SOUTH WALTON, Fla. (WMBB) — The Panhandle didn’t get the brunt of Hurricane Ida’s rains and winds, but Walton got some of her effects following powerful storms.
The surf from Ida eroded the beaches, which were already depleted by the last three hurricane seasons. Along Blue Mountain Beach access, waves hit above 6 feet along the dune lines. Officials warn that beach erosion will continue to worsen from here.
“The Gulf is a very large and powerful body of water that is very temperamental and mercurial, and you cannot predict what it is going to do,” said South Walton Fire District Beach Safety Director David Vaughan.

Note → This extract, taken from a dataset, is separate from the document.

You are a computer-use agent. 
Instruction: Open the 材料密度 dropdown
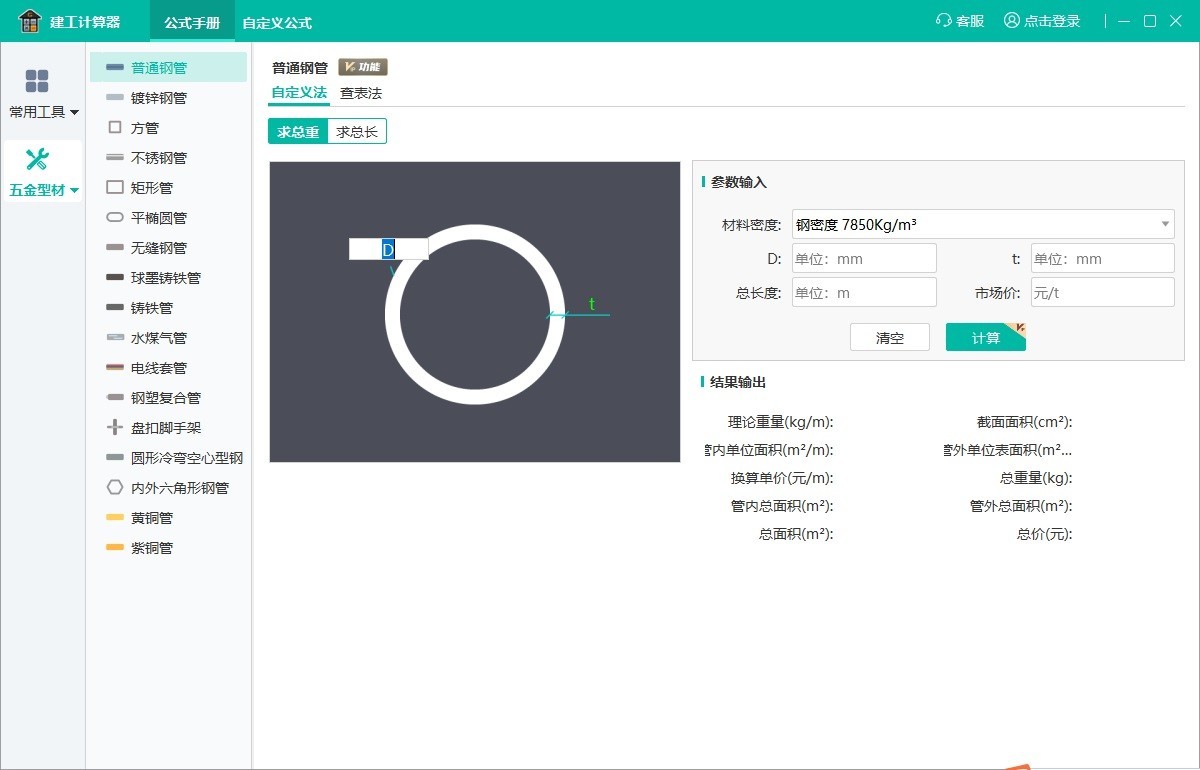click(x=982, y=224)
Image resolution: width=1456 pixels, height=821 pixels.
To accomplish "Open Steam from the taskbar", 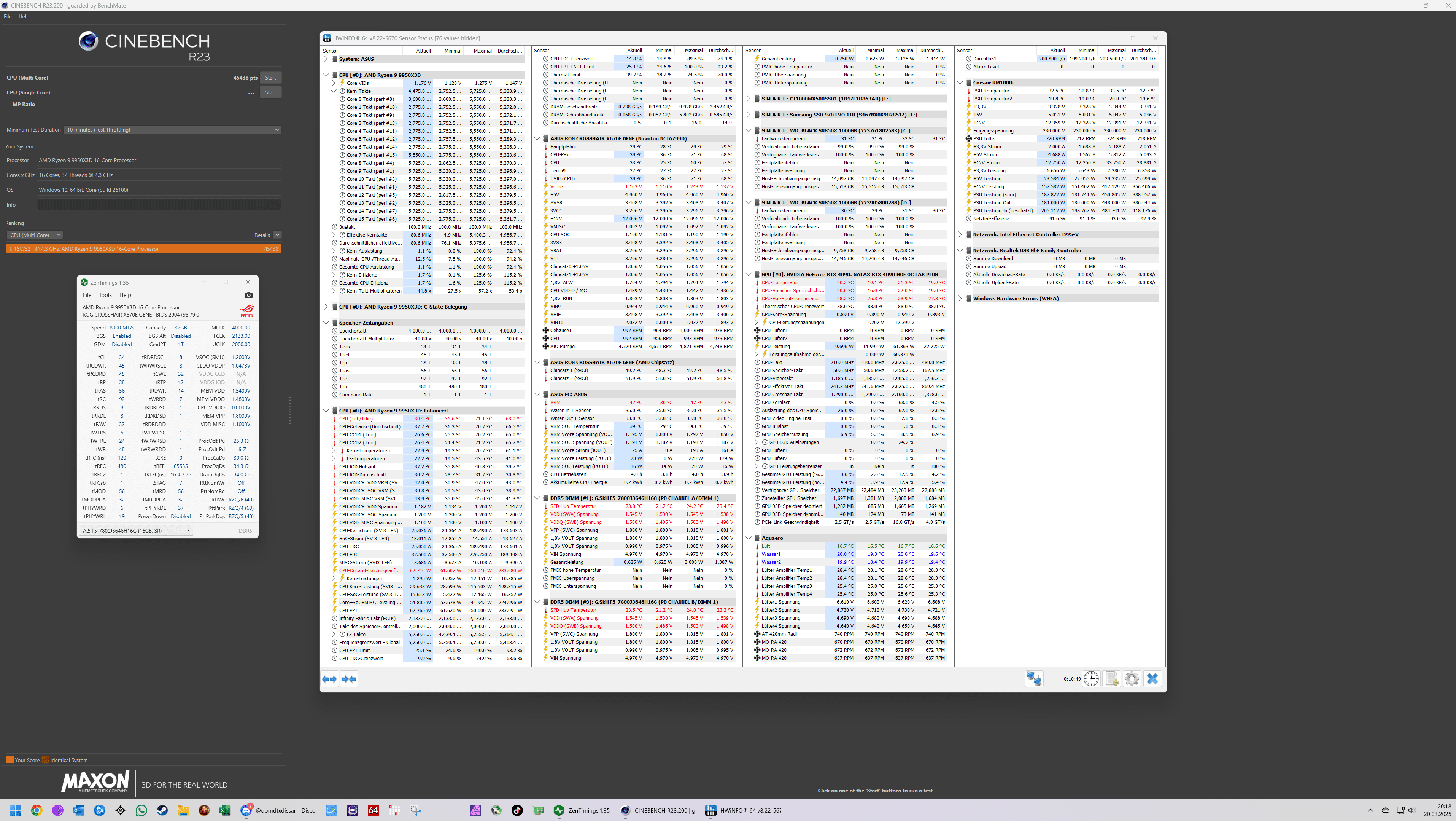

Officials across the Panhandle are staying with double red flag conditions because of the high tide and strong surf. Vaughan said the days following the storm are the ones that worry him.

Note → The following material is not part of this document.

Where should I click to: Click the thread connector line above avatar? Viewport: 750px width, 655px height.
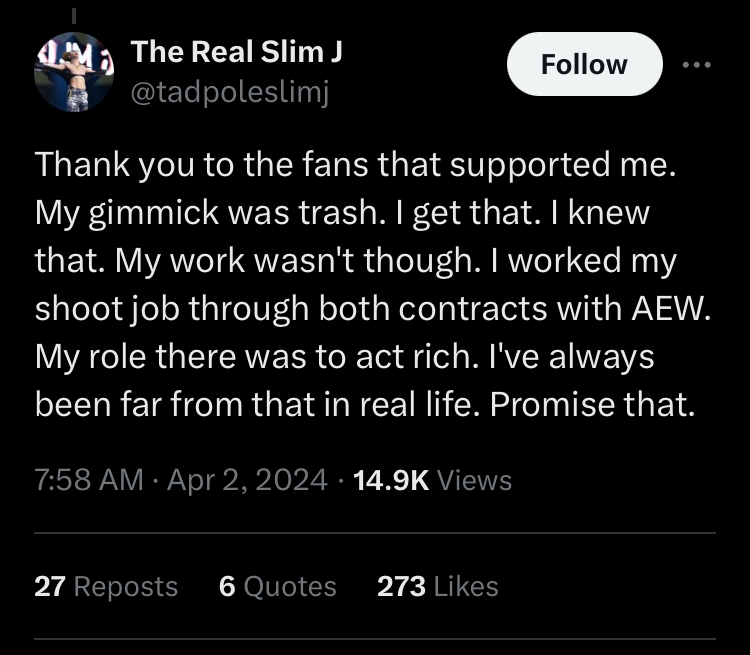click(x=74, y=15)
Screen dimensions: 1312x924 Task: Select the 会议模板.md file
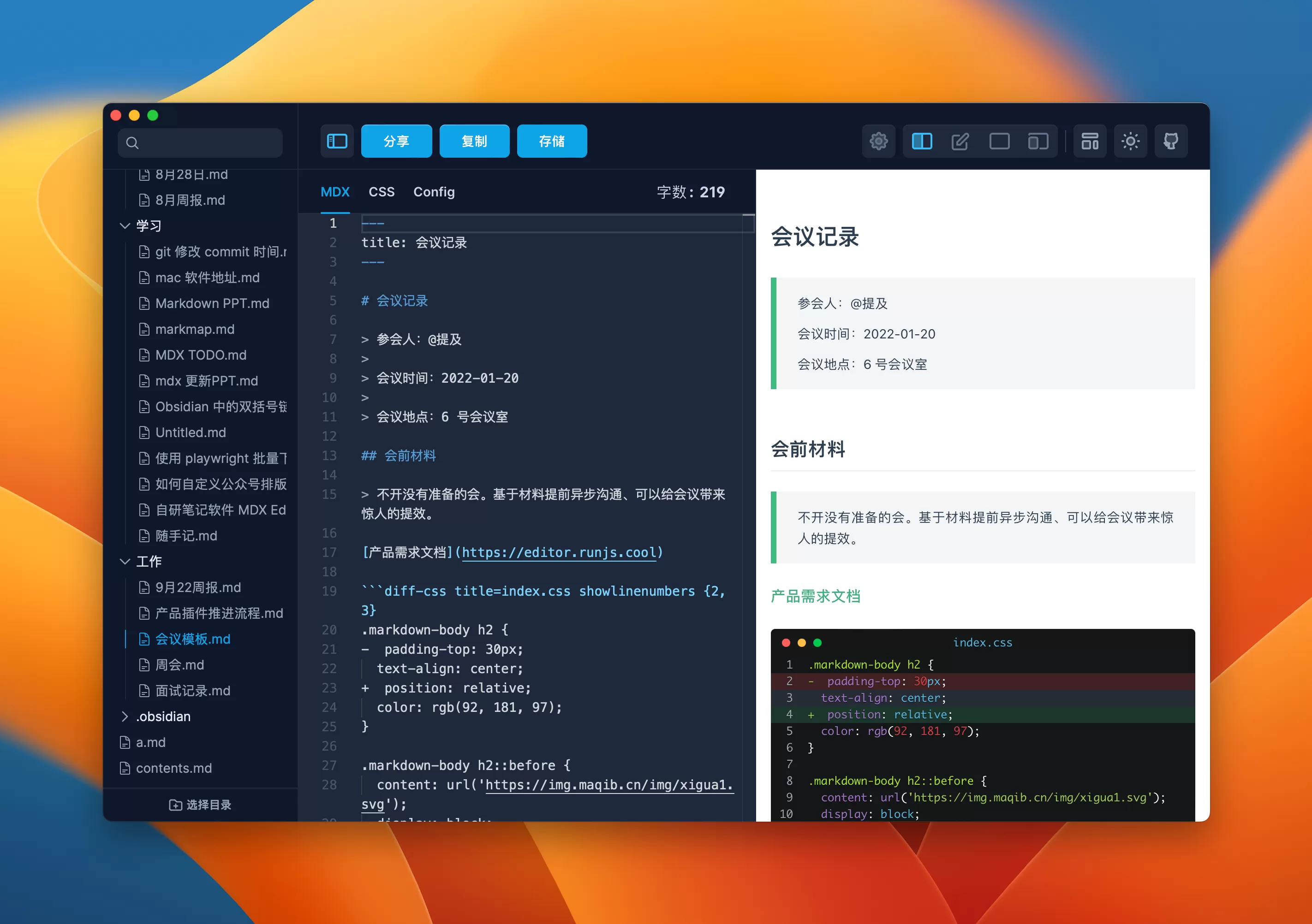coord(192,639)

“That’s when it’s most dangerous as the surf dies down,” Vaughan said. “Those sandbars and beaches are pretty beat up, and those straight rip currents are what will cause problems here later in the week.”
High tides combined with high surf lead to more erosion. It is not only difficult for lifeguards to make rescues, but also eliminates the protection provided by the dunes.
“The beaches in Walton County are what we consider critically eroded,” said Walton’s Beach Operations Director Brian Kellenberger.
When the dunes are less than five and a half feet above sea level, they are considered critically eroded. Nature cannot stop or correct the problem on its own, it needs human help. Whether it means creating sacrificial dunes or beach renourishment.
“You simply add sand to increase the elevation of the beach,” said Kellenberger. “And that typically increases the depth or width of the beach.”
Experts will begin assessing damages and needs once the Gulf returns to normal calm conditions.